Abstract:
Acetylenic compounds such as 2,6-hexadiyn-1,6-diol-bis(p-phenylazophenylsulfonate) having a conjugated acetylenic portion capable of polymerization on exposure to actinic radiation and thermal annealing and a chromophoric portion. The color of the chromophoric portion provides a background for distinguishing color variations in the initial polymerization of conjugated acetylenic moieties.

Description:
BACKGROUND OF THE INVENTION 
     The use of polyacetylenic compounds for time temperature history indicators is described in U.S. Pat. Nos. 3,999,946 and 4,189,399 wherein one or more polyacetylenic compounds such as 2,4-hexadiyn-1,6-bisphenylurethane is coated onto a substrate and thermally annealed at various temperatures. After a period that varies with temperature, a color developed (blue for the above compound, red for other compounds) and eventually the color changed to metallic, at least under gamma ray exposure. 

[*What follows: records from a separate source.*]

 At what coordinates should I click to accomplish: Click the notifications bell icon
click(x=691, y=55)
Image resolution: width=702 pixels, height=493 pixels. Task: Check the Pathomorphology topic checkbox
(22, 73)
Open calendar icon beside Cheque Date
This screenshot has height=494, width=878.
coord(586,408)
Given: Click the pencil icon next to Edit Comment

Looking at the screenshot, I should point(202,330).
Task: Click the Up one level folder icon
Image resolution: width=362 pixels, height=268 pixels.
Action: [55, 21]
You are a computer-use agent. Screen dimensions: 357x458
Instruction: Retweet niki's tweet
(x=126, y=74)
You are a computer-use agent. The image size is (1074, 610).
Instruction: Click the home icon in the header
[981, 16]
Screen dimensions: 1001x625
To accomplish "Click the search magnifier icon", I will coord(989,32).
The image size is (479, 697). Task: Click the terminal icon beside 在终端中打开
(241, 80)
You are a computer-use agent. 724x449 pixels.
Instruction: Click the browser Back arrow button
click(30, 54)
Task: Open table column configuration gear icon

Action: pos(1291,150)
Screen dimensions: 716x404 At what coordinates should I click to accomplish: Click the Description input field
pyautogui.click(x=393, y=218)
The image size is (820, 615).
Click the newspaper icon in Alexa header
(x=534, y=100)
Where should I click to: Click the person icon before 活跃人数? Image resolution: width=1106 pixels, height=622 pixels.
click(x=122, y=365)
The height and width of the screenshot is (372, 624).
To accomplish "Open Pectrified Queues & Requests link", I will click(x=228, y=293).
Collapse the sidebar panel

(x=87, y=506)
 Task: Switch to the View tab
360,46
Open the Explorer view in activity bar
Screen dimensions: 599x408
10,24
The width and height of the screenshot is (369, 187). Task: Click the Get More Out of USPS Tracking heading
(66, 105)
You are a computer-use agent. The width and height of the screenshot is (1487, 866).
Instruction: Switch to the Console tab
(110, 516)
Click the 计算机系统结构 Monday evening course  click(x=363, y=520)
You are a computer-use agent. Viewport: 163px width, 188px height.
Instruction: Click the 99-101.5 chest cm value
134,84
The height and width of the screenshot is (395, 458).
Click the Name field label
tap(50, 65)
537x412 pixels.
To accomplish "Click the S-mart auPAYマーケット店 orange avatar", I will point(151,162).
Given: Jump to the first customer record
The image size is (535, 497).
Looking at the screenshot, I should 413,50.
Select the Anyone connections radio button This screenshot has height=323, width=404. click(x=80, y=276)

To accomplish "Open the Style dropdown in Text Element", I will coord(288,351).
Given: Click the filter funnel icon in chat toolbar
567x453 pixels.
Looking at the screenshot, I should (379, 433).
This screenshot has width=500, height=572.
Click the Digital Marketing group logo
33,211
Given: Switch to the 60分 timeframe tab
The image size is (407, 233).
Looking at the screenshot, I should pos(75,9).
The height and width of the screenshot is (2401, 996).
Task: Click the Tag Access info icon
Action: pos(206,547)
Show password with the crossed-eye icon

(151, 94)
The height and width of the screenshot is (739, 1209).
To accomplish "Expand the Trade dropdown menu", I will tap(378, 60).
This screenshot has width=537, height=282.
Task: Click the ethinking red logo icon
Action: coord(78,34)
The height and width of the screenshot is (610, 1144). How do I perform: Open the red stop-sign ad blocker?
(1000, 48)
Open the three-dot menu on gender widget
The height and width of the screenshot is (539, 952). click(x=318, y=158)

     While the above compounds are useful in determining whether or not a fixed amount of time-temperature exposure (or certain radiation exposure) has occurred, they either do not undergo a color change or undergo only one color change, e.g. red to metallic green. Compounds undergoing more than one color change would be desirable to measure variable amounts of exposure. 
     Accordingly, the present invention contemplates a background color preferably of a differently basic color type than that found on acetylenic polymerization (e.g. yellow when polymerization produces a blue or red color). With this background color variable degrees of polymerizations become visibly detectable. 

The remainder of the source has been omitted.